Answer these from the passage on advanced wells below:
(a) Who writes Distinguished Author Series articles?
(b) Which kinds of wells does the term "advanced" cover?
(c) For smart wells, what else must the simulation model be able to predict?

Passage for review below:

Distinguished Author Series articles are general, descriptive representations that summarize the state of the art in an area of technology by describing recent developments for readers who are not specialists in the topics discussed. Written by individuals recognized to be experts in the area, these articles provide key references to more definitive work and present specific details only to illustrate the technology. Purpose: to inform the general readership of recent advances in various areas of petroleum engineering.

Summary

The use of advanced wells to improve the economics of production is now common practice. The term "advanced" is used to cover horizontal, multilateral, and smart wells (those containing sensors, flow-control, and other devices such as downhole separators). A single advanced well can contact a larger region of the formation and may contact several isolated oil-bearing regions. Control devices enable progressive reduction of production from high water-cut or high gas/oil ratio (GOR) regions. However, advanced wells are considerably more expensive to drill and complete, and their use must be justified by a corresponding increase in economic recovery. Reservoir simulation plays an important role in this decision. But to provide meaningful results, the simulation model must be able to predict well performance accurately over the lifetime of the reservoir. For smart wells, the model also must be able to predict effects of the control devices. Therefore, it is important that the well model be able to calculate, with a reasonable degree of accuracy, the pressure and fluid-flow rates at all locations in the well (including any lateral branches) and the pressure drop across control devices. For this degree of functionality, a suitably advanced form of well model must be used.

End of Passage for review.
Raw data below:

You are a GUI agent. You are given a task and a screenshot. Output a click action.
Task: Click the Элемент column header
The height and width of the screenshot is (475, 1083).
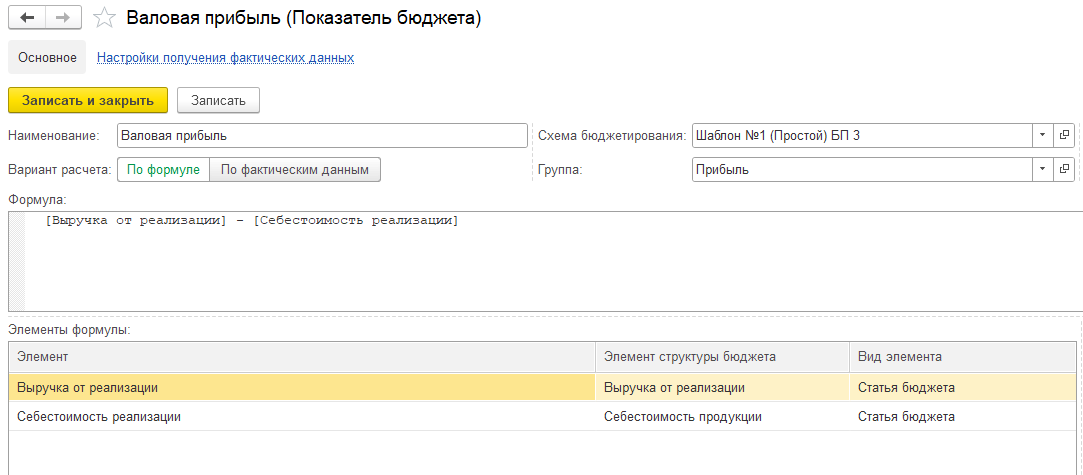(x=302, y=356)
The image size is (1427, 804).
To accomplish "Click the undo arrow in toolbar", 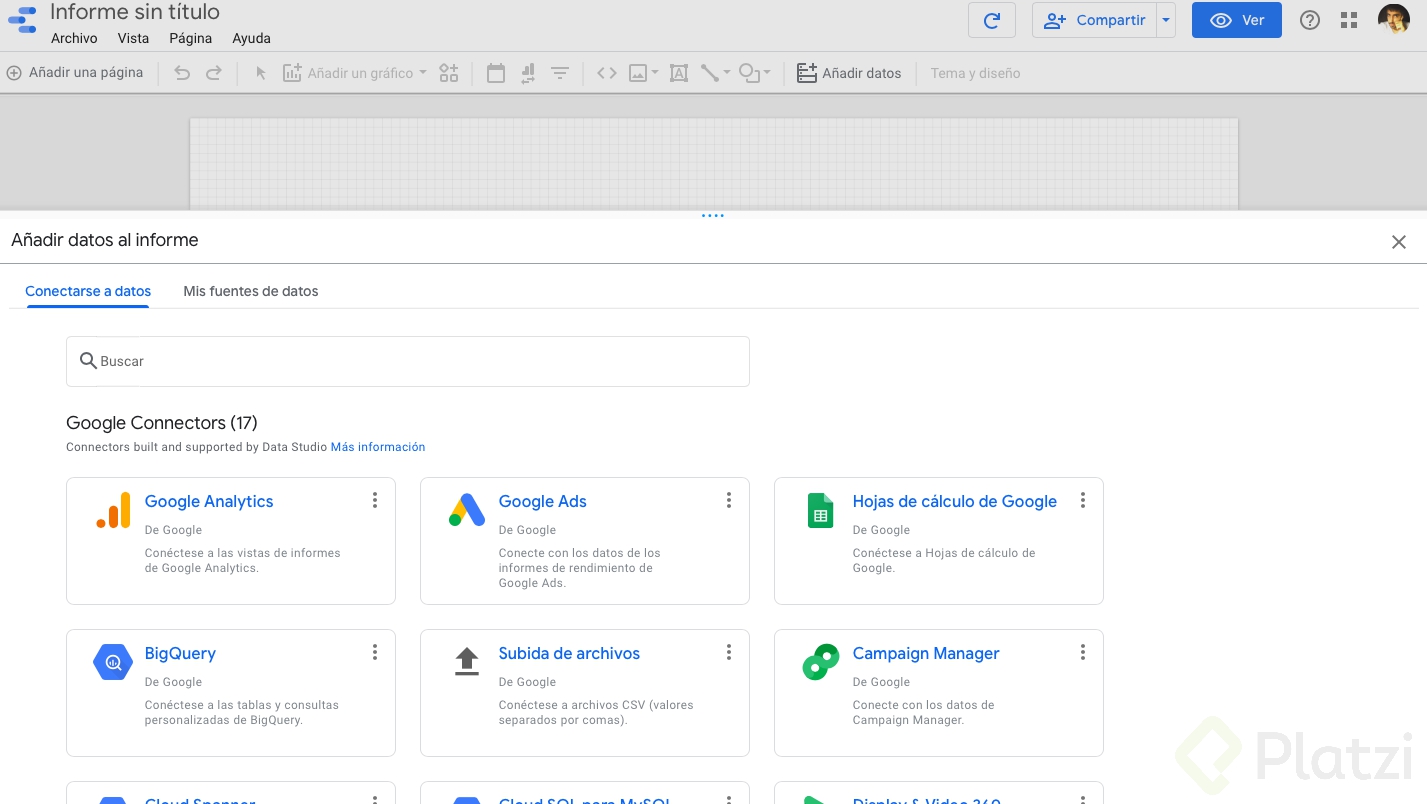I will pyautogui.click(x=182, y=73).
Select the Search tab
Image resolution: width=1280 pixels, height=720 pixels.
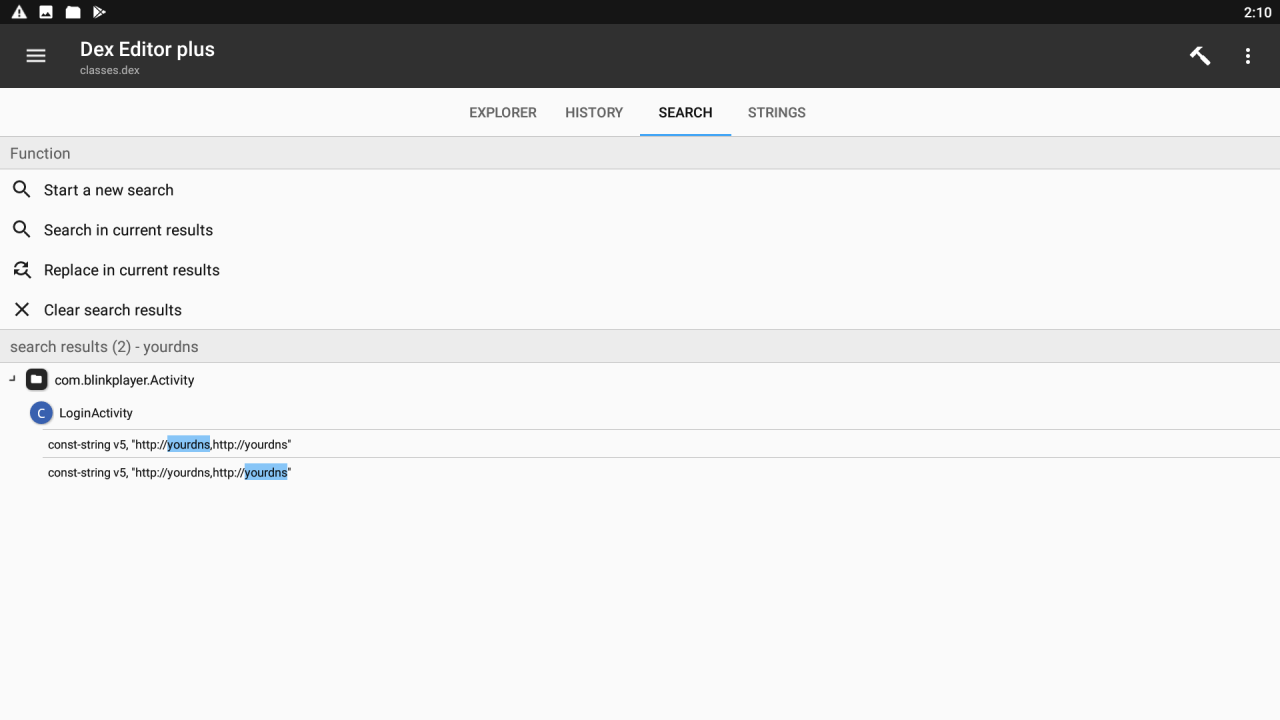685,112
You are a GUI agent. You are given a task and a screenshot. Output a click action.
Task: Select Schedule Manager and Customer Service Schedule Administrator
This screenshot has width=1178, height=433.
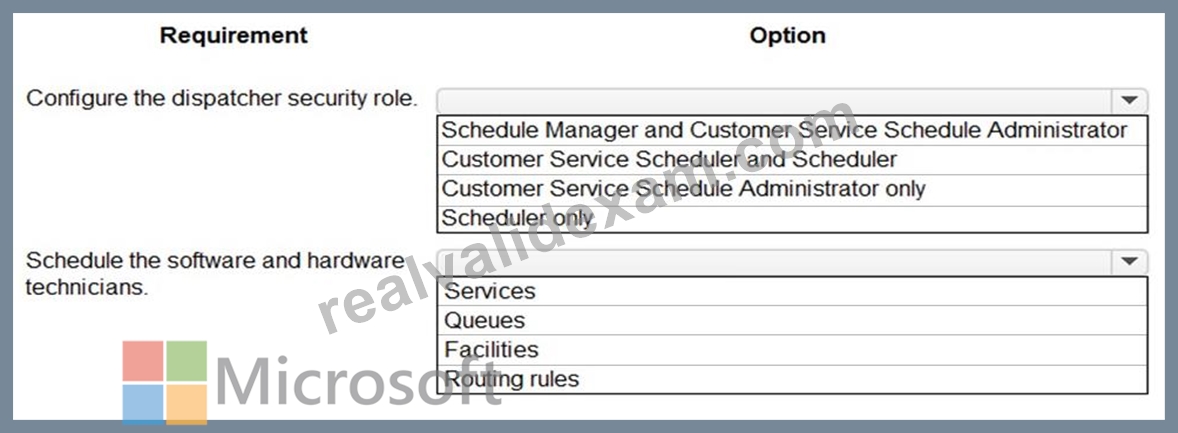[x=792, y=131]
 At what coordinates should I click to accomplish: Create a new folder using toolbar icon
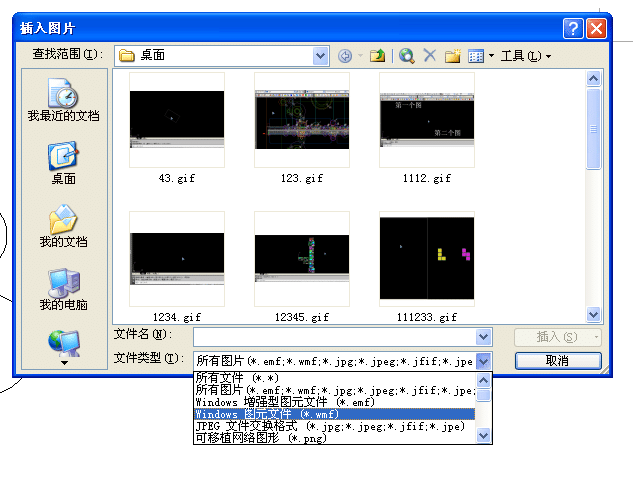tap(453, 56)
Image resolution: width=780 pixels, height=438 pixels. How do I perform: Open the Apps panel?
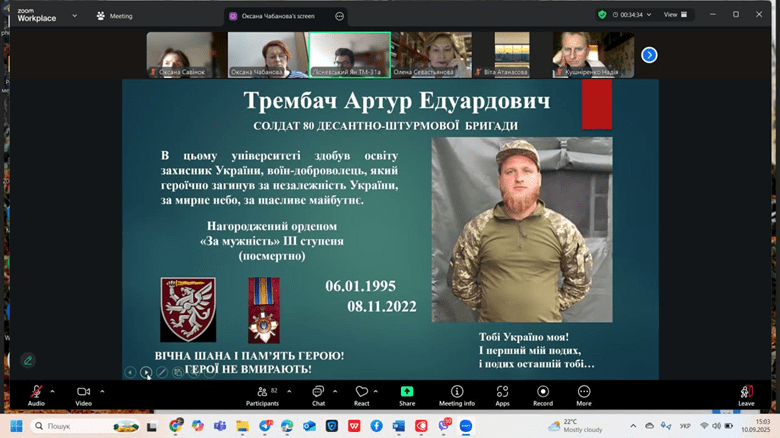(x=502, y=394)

End of Raw data.
Raw data below:

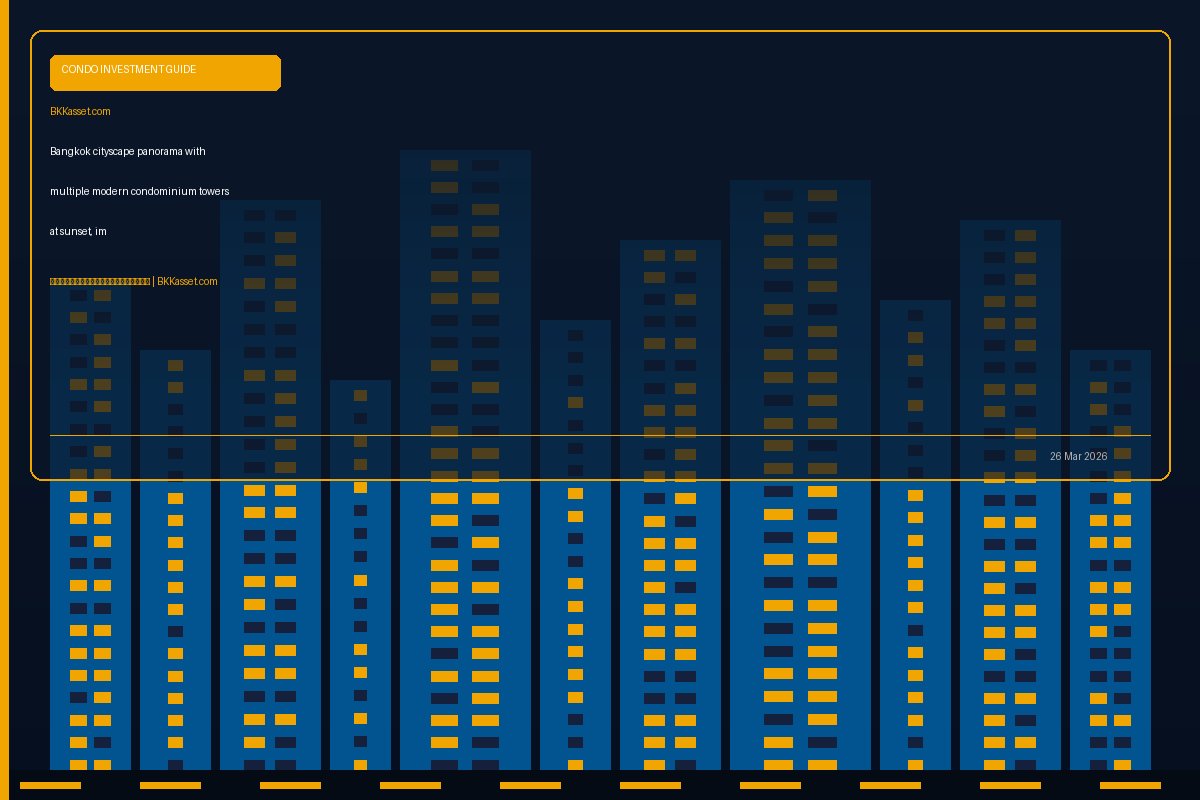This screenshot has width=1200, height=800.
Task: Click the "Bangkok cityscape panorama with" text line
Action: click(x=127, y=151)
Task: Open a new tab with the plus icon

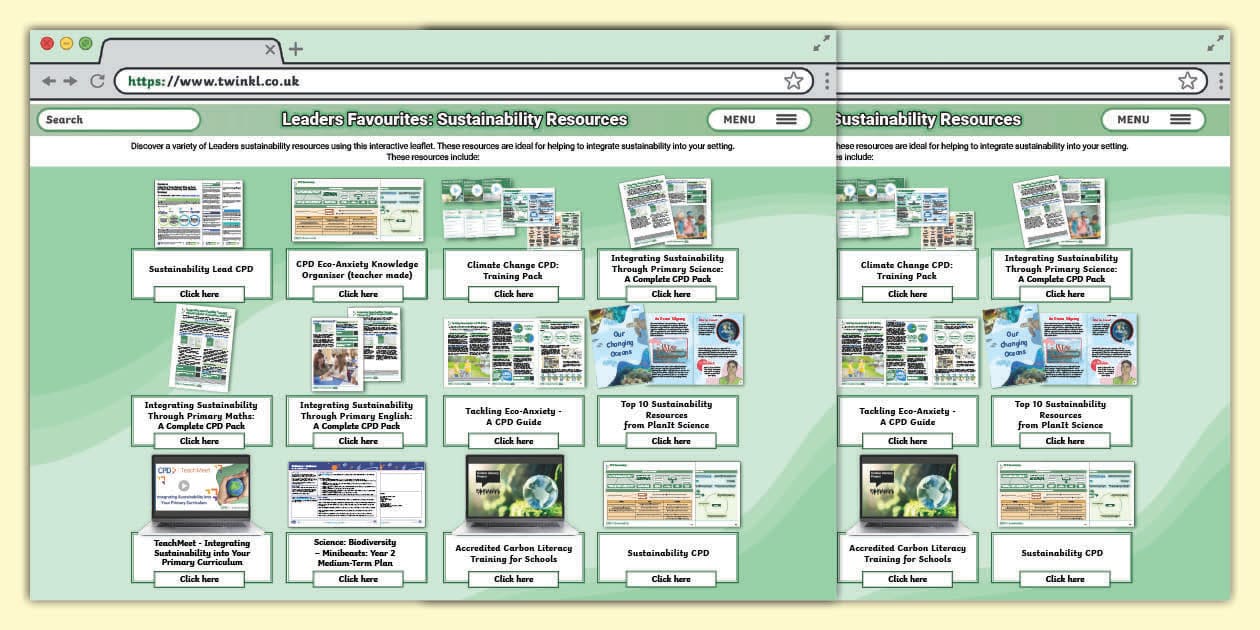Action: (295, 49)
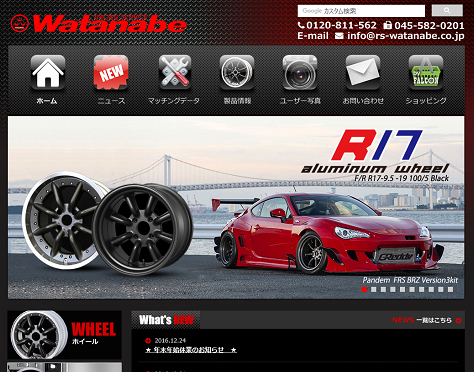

End of Raw data.

== Result ==
(a) Individuals recognized as experts in the area
(b) Horizontal, multilateral, and smart wells
(c) The effects of the control devices